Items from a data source

--

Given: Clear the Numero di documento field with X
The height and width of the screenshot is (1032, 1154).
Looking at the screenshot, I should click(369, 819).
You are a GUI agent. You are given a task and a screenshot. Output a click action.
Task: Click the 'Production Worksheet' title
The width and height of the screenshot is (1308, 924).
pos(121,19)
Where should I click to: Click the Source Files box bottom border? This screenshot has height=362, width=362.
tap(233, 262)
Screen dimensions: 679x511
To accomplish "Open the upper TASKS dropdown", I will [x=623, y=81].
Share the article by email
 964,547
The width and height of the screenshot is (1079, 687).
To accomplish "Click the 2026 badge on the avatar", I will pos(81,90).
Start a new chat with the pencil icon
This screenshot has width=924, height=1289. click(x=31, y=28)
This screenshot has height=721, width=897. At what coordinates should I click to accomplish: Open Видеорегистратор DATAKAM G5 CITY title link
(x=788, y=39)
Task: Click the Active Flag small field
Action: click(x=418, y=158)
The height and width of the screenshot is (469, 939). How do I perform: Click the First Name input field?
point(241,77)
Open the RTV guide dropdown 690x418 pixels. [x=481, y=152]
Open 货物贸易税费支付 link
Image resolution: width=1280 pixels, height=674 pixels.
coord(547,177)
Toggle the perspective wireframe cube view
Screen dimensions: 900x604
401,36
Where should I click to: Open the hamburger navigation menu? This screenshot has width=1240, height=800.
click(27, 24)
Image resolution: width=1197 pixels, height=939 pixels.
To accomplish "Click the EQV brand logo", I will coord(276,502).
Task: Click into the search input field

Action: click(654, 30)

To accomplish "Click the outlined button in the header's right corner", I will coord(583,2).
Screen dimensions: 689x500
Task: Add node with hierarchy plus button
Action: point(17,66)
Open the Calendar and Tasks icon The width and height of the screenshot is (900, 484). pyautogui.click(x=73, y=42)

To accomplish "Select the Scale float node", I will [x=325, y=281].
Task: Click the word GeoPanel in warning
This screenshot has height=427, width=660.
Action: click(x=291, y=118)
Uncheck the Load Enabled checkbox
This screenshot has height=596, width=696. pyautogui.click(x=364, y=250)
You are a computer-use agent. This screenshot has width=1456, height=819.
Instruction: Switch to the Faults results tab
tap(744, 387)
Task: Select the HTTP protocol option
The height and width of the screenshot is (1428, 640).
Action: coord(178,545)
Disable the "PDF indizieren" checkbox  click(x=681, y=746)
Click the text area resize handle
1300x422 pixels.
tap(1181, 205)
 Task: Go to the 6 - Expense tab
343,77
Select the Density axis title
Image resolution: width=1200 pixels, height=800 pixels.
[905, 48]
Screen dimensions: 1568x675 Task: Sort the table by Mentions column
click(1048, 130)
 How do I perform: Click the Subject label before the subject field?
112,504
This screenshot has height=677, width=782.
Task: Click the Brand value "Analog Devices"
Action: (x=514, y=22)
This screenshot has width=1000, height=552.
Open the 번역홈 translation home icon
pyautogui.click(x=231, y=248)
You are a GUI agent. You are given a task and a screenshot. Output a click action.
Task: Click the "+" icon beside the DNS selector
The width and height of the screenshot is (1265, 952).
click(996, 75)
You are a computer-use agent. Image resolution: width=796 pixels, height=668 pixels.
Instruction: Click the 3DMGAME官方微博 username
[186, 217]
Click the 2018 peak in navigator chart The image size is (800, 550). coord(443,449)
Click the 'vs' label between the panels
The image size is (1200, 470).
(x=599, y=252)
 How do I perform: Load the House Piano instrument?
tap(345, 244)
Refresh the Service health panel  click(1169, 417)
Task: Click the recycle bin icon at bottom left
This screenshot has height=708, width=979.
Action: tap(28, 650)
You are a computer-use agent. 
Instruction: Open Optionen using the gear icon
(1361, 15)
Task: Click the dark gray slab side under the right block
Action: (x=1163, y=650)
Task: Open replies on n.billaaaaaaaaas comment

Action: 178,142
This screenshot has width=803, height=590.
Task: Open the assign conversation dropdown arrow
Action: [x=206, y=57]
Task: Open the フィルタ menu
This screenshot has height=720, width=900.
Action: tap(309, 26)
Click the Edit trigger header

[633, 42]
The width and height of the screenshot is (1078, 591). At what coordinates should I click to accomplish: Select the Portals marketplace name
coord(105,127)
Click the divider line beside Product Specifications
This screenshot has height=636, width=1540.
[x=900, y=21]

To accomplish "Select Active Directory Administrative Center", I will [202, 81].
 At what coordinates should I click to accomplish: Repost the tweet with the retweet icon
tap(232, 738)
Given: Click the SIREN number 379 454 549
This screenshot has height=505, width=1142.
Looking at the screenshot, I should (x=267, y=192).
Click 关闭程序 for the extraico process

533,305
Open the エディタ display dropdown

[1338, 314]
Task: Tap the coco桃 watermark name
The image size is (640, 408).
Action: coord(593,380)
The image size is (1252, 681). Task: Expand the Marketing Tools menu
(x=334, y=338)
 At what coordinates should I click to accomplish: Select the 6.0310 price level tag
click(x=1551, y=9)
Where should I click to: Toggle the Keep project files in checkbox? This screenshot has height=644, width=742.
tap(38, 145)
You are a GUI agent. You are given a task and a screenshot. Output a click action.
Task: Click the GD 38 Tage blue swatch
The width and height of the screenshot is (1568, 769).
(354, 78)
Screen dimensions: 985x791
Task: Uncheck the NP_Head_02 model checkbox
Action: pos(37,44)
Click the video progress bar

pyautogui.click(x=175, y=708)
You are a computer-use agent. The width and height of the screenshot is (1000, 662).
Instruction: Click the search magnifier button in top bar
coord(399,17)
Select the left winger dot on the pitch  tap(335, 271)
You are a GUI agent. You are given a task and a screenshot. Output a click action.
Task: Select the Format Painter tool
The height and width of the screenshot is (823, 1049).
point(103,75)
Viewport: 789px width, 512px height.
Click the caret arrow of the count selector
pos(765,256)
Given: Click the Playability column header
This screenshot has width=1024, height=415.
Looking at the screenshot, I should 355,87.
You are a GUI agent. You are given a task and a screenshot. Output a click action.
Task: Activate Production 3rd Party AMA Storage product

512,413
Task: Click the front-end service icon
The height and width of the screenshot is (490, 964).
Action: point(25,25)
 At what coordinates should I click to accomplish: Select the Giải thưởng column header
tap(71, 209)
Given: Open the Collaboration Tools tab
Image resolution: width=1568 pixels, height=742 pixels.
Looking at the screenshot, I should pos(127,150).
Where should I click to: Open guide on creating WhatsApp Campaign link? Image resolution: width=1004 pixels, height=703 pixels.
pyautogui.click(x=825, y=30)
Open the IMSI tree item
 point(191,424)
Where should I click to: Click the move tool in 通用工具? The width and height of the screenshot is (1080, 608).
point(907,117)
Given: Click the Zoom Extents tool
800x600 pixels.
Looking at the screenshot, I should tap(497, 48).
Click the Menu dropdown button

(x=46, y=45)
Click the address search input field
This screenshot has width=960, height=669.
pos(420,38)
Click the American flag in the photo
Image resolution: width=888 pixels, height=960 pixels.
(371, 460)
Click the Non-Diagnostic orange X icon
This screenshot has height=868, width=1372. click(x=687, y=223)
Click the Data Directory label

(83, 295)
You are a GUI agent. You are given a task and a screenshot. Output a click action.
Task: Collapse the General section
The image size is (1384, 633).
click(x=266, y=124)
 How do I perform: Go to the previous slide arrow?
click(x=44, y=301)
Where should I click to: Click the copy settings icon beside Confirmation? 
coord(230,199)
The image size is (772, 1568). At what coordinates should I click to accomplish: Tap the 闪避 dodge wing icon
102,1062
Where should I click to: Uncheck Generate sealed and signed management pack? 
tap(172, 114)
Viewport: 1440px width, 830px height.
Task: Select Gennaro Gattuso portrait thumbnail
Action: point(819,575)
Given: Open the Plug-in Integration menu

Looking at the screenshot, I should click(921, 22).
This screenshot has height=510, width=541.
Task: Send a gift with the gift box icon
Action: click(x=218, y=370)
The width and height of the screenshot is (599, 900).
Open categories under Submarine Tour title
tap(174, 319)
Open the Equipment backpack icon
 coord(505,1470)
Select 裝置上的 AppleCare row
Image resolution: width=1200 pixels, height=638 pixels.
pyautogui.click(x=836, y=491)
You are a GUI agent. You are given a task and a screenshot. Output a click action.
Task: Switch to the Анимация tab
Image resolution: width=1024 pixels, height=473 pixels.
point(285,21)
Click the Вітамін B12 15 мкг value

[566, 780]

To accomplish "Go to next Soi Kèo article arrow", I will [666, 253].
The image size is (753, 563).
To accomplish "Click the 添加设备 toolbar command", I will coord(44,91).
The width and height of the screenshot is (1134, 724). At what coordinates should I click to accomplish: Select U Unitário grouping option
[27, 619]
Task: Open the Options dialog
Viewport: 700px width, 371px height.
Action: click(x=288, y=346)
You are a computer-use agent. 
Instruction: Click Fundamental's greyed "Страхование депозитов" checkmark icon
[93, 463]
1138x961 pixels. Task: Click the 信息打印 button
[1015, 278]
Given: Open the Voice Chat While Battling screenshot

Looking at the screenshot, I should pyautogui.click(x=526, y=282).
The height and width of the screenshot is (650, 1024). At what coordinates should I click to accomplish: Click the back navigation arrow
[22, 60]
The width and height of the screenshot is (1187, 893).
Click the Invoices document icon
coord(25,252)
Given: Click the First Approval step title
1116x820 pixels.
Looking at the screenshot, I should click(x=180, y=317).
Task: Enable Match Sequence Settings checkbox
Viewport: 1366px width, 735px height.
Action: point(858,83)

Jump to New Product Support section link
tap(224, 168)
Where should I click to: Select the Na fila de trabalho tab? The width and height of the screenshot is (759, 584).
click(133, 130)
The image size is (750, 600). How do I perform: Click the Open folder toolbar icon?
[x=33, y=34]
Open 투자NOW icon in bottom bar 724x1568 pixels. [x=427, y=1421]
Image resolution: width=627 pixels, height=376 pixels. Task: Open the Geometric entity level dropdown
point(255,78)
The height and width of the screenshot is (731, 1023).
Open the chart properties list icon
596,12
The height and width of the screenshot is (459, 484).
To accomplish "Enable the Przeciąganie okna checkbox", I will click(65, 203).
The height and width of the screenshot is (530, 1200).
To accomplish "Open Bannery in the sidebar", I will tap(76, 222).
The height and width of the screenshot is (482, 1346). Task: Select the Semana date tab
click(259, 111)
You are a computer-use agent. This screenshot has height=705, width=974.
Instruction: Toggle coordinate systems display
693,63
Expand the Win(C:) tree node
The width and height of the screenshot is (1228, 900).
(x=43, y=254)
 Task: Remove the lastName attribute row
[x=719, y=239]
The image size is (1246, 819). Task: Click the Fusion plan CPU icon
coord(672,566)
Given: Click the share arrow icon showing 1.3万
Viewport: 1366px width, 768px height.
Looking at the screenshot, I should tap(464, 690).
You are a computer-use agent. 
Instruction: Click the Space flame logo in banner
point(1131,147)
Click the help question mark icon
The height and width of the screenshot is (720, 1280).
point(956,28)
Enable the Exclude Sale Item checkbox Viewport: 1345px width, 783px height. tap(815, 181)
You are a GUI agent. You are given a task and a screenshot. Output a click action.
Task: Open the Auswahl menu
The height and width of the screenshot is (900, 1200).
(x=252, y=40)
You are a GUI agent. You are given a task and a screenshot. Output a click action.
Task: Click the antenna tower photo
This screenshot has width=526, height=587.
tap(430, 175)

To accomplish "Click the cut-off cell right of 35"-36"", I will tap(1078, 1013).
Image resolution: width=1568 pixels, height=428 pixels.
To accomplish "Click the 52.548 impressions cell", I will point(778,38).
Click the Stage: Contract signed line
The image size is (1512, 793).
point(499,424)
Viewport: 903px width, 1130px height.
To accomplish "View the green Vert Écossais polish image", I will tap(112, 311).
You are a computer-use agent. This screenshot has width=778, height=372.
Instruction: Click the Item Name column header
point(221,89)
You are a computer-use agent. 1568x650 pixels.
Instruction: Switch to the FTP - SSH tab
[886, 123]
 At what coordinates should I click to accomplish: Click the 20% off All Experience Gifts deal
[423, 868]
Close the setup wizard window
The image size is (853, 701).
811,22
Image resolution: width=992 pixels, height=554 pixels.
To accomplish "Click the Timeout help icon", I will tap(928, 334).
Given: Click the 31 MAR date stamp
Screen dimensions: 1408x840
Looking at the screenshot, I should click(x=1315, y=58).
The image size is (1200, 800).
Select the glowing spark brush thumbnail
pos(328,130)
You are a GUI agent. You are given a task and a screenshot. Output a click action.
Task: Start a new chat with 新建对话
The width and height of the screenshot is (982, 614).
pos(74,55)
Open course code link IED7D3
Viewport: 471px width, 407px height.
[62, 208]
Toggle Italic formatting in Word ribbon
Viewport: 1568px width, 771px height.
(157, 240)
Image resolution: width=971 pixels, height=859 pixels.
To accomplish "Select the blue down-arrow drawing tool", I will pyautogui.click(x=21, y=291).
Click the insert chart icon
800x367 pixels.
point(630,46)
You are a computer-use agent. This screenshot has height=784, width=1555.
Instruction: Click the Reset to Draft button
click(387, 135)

--

Restate verbatim the first line above and all lines after it through the line containing "Image resolution: width=1197"; omit the rest.

Task output:
Given: Clear the Numero di documento field with X
The height and width of the screenshot is (1032, 1154).
Looking at the screenshot, I should click(369, 819).
You are a GUI agent. You are given a task and a screenshot. Output a click action.
Task: Click the 'Production Worksheet' title
The width and height of the screenshot is (1308, 924).
pos(121,19)
Where should I click to: Click the Source Files box bottom border? This screenshot has height=362, width=362.
tap(233, 262)
Screen dimensions: 679x511
To accomplish "Open the upper TASKS dropdown", I will [x=623, y=81].
Share the article by email
 964,547
The width and height of the screenshot is (1079, 687).
To accomplish "Click the 2026 badge on the avatar", I will pos(81,90).
Start a new chat with the pencil icon
This screenshot has width=924, height=1289. click(x=31, y=28)
This screenshot has height=721, width=897. At what coordinates should I click to accomplish: Open Видеорегистратор DATAKAM G5 CITY title link
(x=788, y=39)
Task: Click the Active Flag small field
Action: click(x=418, y=158)
The height and width of the screenshot is (469, 939). How do I perform: Click the First Name input field?
point(241,77)
Open the RTV guide dropdown 690x418 pixels. [x=481, y=152]
Open 货物贸易税费支付 link
Image resolution: width=1280 pixels, height=674 pixels.
coord(547,177)
Toggle the perspective wireframe cube view
Screen dimensions: 900x604
401,36
Where should I click to: Open the hamburger navigation menu? This screenshot has width=1240, height=800.
click(27, 24)
Image resolution: width=1197 pixels, height=939 pixels.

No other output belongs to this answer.